──────── Input for this task

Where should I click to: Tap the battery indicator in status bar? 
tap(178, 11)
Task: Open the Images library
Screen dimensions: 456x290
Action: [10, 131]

────────────────
──────── Input for this task

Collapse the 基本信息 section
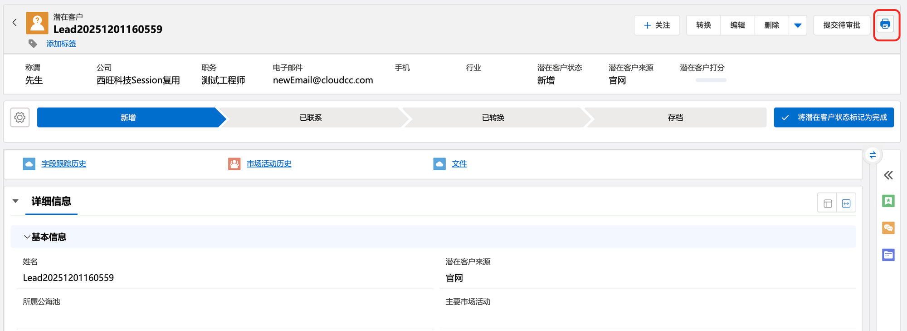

────────────────

### Exercise
Could you give back only the listing lines from the one with "Where should I" to the one with "Action: [10, 131]", switching "battery indicator" to "Wi-Fi icon" and leaving everything else as it is?

### Solution below
Where should I click to: Tap the Wi-Fi icon in status bar? 
tap(178, 11)
Task: Open the Images library
Screen dimensions: 456x290
Action: [10, 131]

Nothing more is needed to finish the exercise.